In other news, I am delighted to report another award for Dr Helen Barnes. You will remember the surgery won at the National GP Awards 2018 for the Women's Health Initiative. Dr Barnes also lectures nationally on Women's Health with the aim of improving the knowledge of other GPs so they can provide a superior service to their patients. Dr Helen Barnes & Dr Lucy Cox (also from the Women's Health Initiative) have been producing webinars with company Red Whale, and have just won the ON24 Webinar of the Year 2019 for their Menopause webinar, beating multinational companies such as Siemens. (ON24 is an American Tech firm that provides webinar platforms). This is a huge achievement, their excellence being recognised despite stiff competition from very large companies. The highlight for me, was Dr Barnes with her apron on in 'the kitchen' comparing prescribing HRT to making a Victoria sponge cake! We are super proud of you Helen!
Finally, we look forward to helping you with New Year's Resolutions, but also remember that January can be a bleak month. So please be kind to yourselves and make some nurturing resolutions alongside the common ones about stopping bad habits.
Happy New Year,
Dr Emma Watts
The big news from the surgery is the new computer system Ask My GP. The move to providing our services differently was not taken lightly, but as a response to increasing demand for access. We are all living longer, with more complex problems, whilst getting used to instant access to services.
I spoke about this on Radio 4's Farming Today on 19th November as it is as significant problem affecting General Practice nationally, with GP numbers falling at the same time as demand is increasing.
The old 10 minute appointment system had become unfit for purpose, & increasingly unsafe.
Change is always difficult, & it will take both Doctors & patients time to get used to the new way of working.

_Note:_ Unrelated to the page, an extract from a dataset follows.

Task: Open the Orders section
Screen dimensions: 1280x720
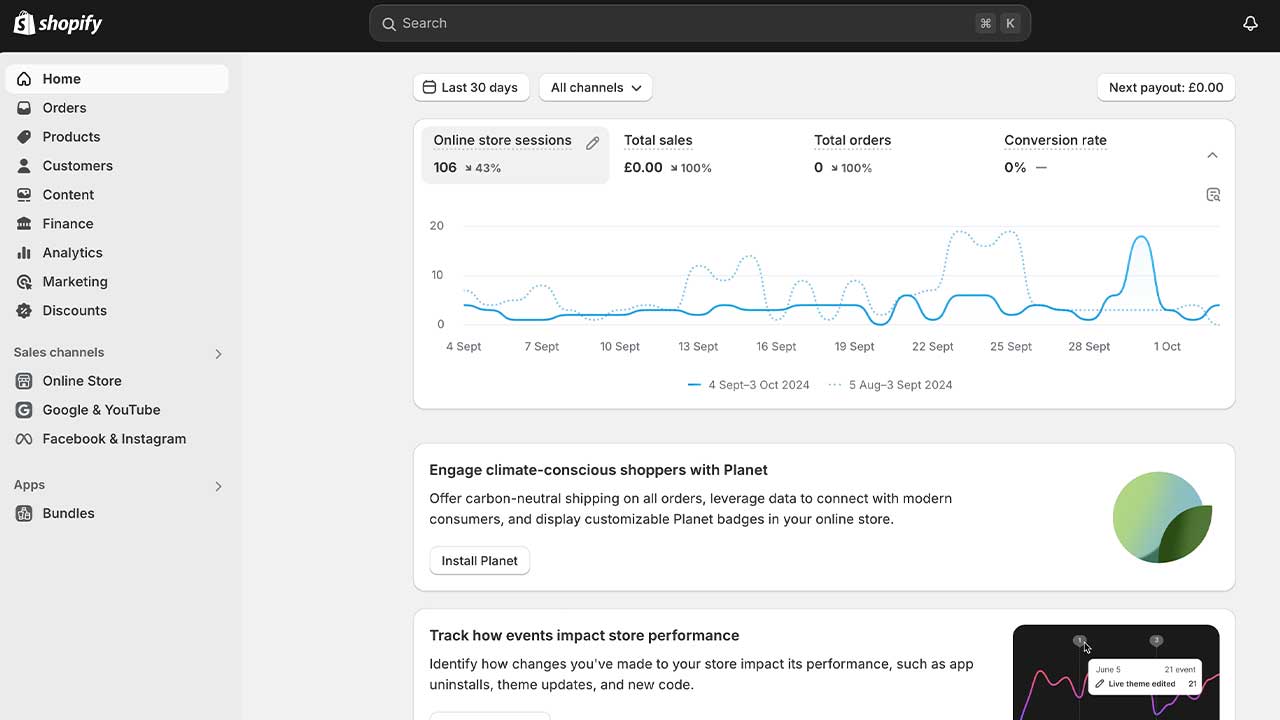Action: [x=65, y=107]
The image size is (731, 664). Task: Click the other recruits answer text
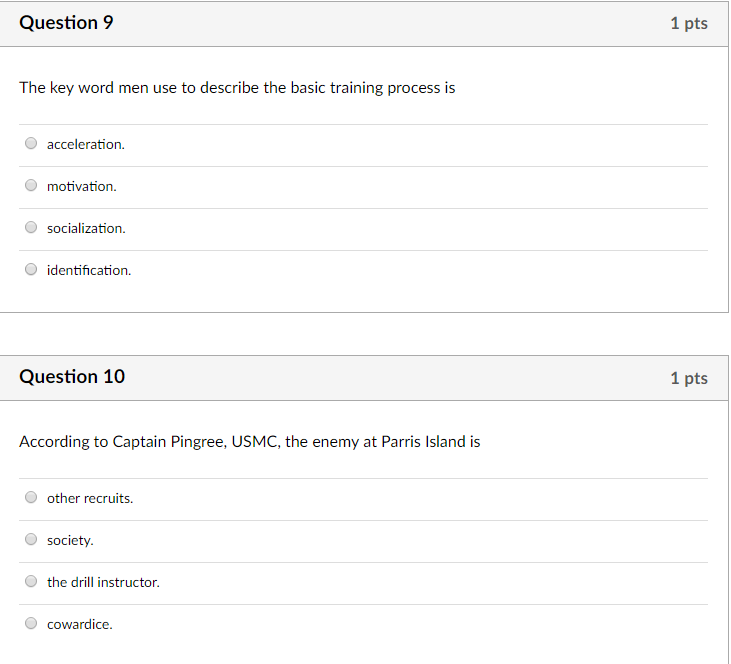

We hope it will mean that people who want instant access, email & telephone consultation, will be helped swiftly online, keeping the phone lines less busy for those who don't use the internet. Complex patients will be managed better, and unnecessary trips to visit us can be avoided. The service aims to manage everyone the same day, thereby avoiding the wait to be seen.
Ask My GP told us not to announce the full detail of the change until the actual day (although we did talk about it at the SALV meeting) because we were already struggling to meet demand, and simply had no capacity to manage people panic booking appointments.
There will be teething issues as we work to adapt this service to suit our patients. Your feedback is important, both good and bad, so we can reflect on it and adapt. We are proud to provide services to all of our local villages. Please trust that this change was a very considered decision, with the aim of maintaining high standards, alongside continuity of care from us, a group of Doctors that you know well, rather than partnering with a faceless external provider.
I will update you on our progress, and I will continue to represent our local needs at the General Practice Committee, UK.